# CONSIGNES
**a)** Répondez à ces questions d'après le débat parlementaire :
(i) Selon M. de Theux, à qui revient-il de faire à chacun sa juste part ?
(ii) Laquelle des deux années, 1846 ou 1847, compte le plus grand nombre de décorations données ?
(iii) En combien de jours M. de Theux estime-t-il qu'on ne pourrait pas terminer une discussion de toutes les demandes de crédits supplémentaires ?
**b)** Reprenez, s'il vous plaît, le débat parlementaire à la suite de sa dernière phrase.

━━━ PASSAGE EXTRAIT

Messieurs les ministres me diront peut-être qu'ils n'ont besoin ni de leçon ni d'avertissement, qu'ils connaissent leurs devoirs et qu'ils sauront les remplir. J'ai, messieurs, une grande confiance dans le ministère, je connais ses bonnes intentions et son bon naturel ; mais je connais aussi les écueils du pouvoir, ils sont grands. Je pourrais me borner à dire à MM. les ministres que s'ils peuvent répondre d'eux, ils ne peuvent pas répondre de leurs successeurs. J'irai plus loin et je leur dirai : Les écueils du pouvoir sont grands ; pour les éviter, vous n'aurez pas trop des conseils et des avertissements, quelquefois de la sévérité de vos amis.

M. de Theux. - Messieurs, nous n'acceptons en aucune manière, comme une peine, le résultat des élections du 8 juin ; que l'honorable M. Delfosse en soit bien persuadé. Dans tous les gouvernements représentatifs, les élections amènent souvent, non seulement des changements de cabinet mais des changements de système. Le pays a plus tard à apprécier s'il a à se féliciter des modifications qui ont eu lieu à la suite des nouvelles élections. Ceci rentre dans le domaine de l'histoire. Ce n'est pas en présence d'une administration déchue, d'une politique renversée et d'une administration et d'une politique nouvelles, qu'on peut apprécier, pour le pays, le mérite des élections. C'est l'histoire, plus impartiale que les hommes qui ont pris part aux luttes électorales et aux débats parlementaires, qui fait à chacun sa juste part.

L'honorable membre a parlé de profusion de décorations données dans un sens électoral. Je proteste de toutes mes forces contre une semblable allégation. J'insiste pour que M. le ministre des affaires étrangères veuille bien faire droit à la demande de l'honorable M. de T'Serclaes concernant la publication du travail relatif à toutes les décorations données depuis l'institution de l'ordre.

En ce qui concerne les deux dernières années, je ferai remarquer que si on fait la comparaison des décorations données en 1846 et en 1847, on trouvera que le nombre des décorations données en 1846 dépasse de beaucoup celui de 1847, quoiqu'en 1846 il n'y ait pas eu d'élections.

Messieurs, l'honorable membre, comme de coutume, a fait le procès à l'ancienne majorité, en raison d'une prétendue complaisance ou facilité qu'elle aurait montrée pour les ministères précédents, en ce qui concerne les demandes de crédits supplémentaires ; quand je dis : ministères précédents, je parle de tous les ministères qui ont gouverné le pays depuis 1831 ; car il ne s'agit pas du dernier ministère dans cette affaire. Eh bien, pour réfuter les assertions de l'honorable membre, il faudrait reprendre une à une toutes les demandes de crédits supplémentaires et établir une discussion qui ne prendrait pas une séance, mais que nous ne pourrions pas terminer en 15 jours. Aussi me garderai-je bien d'entreprendre cette tâche.

━━━━━━
━━━ MATÉRIEL FOURNI

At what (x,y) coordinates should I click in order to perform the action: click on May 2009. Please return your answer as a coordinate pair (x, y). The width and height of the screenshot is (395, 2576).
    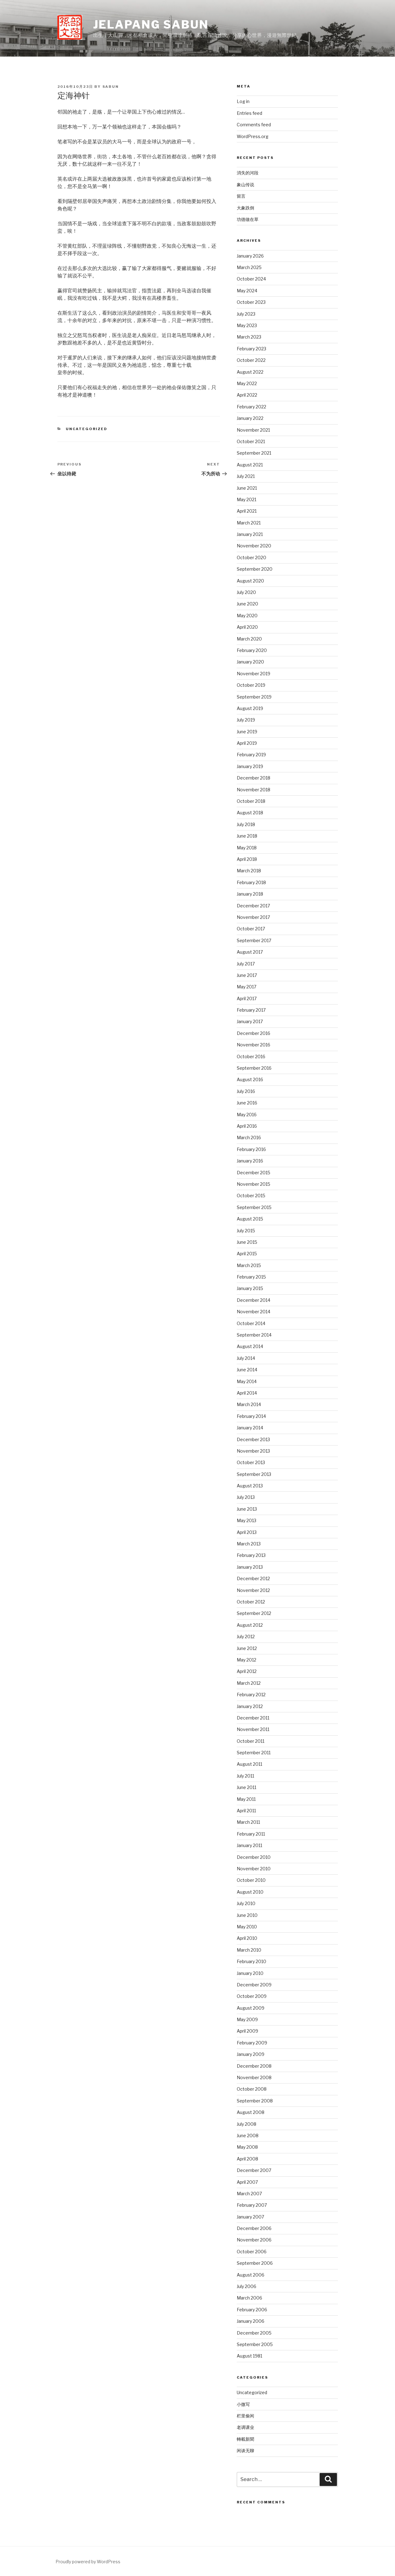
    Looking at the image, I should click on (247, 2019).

━━━━━━
━━━ MATÉRIEL FOURNI

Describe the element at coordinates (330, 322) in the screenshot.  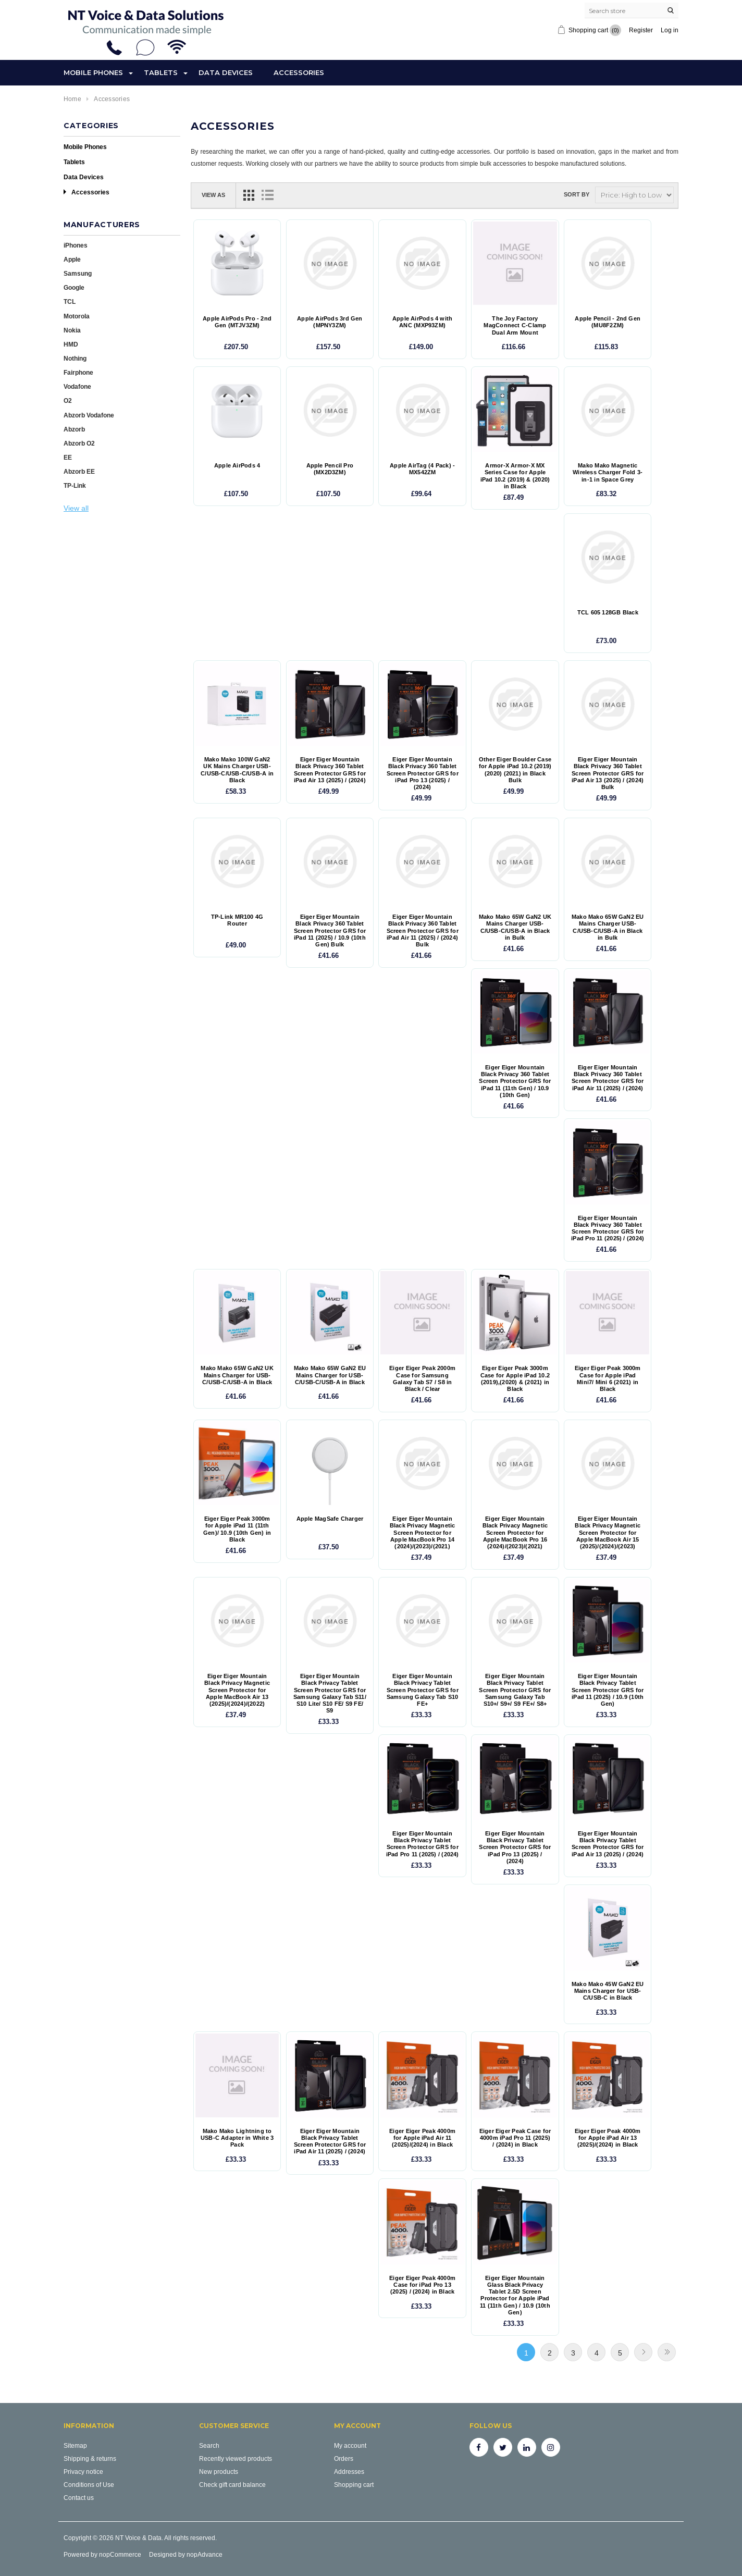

━━━━━━

# RÉPONSES
**a)**
(i) À l'histoire, plus impartiale que les hommes qui ont pris part aux luttes électorales et aux débats parlementaires.
(ii) 1846.
(iii) En 15 jours.

**b)**
Je ne ferai qu'une seule remarque, c'est qu'à mesure que le gouvernement a duré il a acquis une plus grande expérience, une connaissance plus exacte des besoins des divers services et pétitionné des crédits plus certains, plus proportionnés aux besoins réels de ces services. Mais, messieurs, je me permettrai de rendre la chambre attentive à ce point, c'est que plus les demandes de crédits supplémentaires deviendront rares, plus les dépenses de l'Etat s'accroîtront. Cette observation, je l'ai déjà faite à propos de la trop grande division des dépenses en articles. J'ai dit en plusieurs occasions, et l'expérience a justifié mes paroles, que plus on divise les dépenses en articles, plus le ministère, pour n'avoir pas d'insuffisance, est obligé d'en majorer le chiffre.

Je dis aussi que plus la chambre adressera de critiques sévères aux demandes de crédits supplémentaires, plus les ministres grossiront les chiffres des divers articles, pour ne plus se trouver dans le cas de venir avec des demandes semblables.

Je sais qu'il importe que les dépenses soient, autant qu'il est humainement possible, prévues avec exactitude dans le budget présenté à nos délibérations. Je le comprends parfaitement. Mais vous serez toujours placés entre ce double écueil de voter des crédits insuffisants et d’accorder des crédits supplémentaires, ou bien d'accorder à l'avenir des crédits plus considérables que ne le réclament les besoins réels du service. Or on sait que, quand un crédita été voté, il y a toujours une grande tendance à le dépenser intégralement.

En ce qui concerne l'excédant des dépenses sur certains crédits, quiconque a été quelque temps dans l'administration sait parfaitement combien, en raison du travail dont te ministre est personnellement chargé, il lui est difficile, malgré la plus stricte surveillance, de ne pas être surpris à la fin de l’année par une insuffisance de crédit, parce qu'il se révèle des besoins impérieux auxquels il faut faire face, et que son attention n'a pas été suffisamment appelée sur la situation du crédit, au moment où les dépenses ont été ordonnées. Cette observation s'applique, non pas à des excédants considérables, mais à de faibles excédants sur les crédits alloués.

Si l’on veut que les ministres se renferment strictement à l’avenir dans les limites des articles du budget, et qu'il ne soit plus accordé aucun crédit supplémentaire, à moins qu'il n'y ait insuffisance d'après la législation existante, on ne trouvera plus d'homme possédant quelque chose, qui veuille accepter la position ministériel. Ou bien les ministres seront obligés d'exiger des cautionnements des employés de l'administration pour tout excédant de dépenses sur les crédits et de les rendre responsables lorsqu'ils n'auront pas suffisamment averti le ministre.

Voilà où vous conduirait une règle absolue.

Je n'aurais pas présenté ces observations si l'honorable M. Delfosse n'était pas entré dans des considérations politiques. J'aurais attendu une autre occasion où l'on aurait discuté cette question des crédits supplémentaires, car l'objet dont il s'agit est trop minime pour comporter une discussion étendue.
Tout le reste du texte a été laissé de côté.